---- Given data
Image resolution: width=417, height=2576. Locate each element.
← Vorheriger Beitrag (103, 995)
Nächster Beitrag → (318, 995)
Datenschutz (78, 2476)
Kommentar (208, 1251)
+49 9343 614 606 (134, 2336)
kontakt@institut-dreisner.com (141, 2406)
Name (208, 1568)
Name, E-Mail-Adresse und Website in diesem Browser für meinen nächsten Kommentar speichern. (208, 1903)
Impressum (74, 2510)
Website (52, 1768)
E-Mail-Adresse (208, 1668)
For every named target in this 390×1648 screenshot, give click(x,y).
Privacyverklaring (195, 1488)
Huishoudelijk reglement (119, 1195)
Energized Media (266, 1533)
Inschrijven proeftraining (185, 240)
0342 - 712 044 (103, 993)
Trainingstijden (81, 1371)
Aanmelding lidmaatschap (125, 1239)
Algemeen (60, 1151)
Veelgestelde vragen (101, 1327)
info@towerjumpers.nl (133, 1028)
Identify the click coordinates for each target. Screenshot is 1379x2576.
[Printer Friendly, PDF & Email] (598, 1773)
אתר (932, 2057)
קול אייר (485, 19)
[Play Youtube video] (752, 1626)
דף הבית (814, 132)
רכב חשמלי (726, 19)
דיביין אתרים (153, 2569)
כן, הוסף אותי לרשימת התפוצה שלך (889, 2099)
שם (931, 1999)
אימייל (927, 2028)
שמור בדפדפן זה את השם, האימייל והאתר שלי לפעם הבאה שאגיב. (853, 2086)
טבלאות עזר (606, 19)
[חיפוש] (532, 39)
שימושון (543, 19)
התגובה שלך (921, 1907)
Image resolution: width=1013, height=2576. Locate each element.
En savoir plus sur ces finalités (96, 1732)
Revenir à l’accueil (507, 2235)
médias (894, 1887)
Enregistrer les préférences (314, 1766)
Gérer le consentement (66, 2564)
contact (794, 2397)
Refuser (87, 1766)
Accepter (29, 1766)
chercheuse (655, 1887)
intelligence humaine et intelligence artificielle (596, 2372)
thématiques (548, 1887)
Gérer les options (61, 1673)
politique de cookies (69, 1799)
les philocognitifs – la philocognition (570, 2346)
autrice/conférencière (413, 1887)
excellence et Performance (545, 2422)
--------
**Exercise prompt:** The expected answer is one number: the count of lines in the listing that include the string "each".

**Completed task:** 3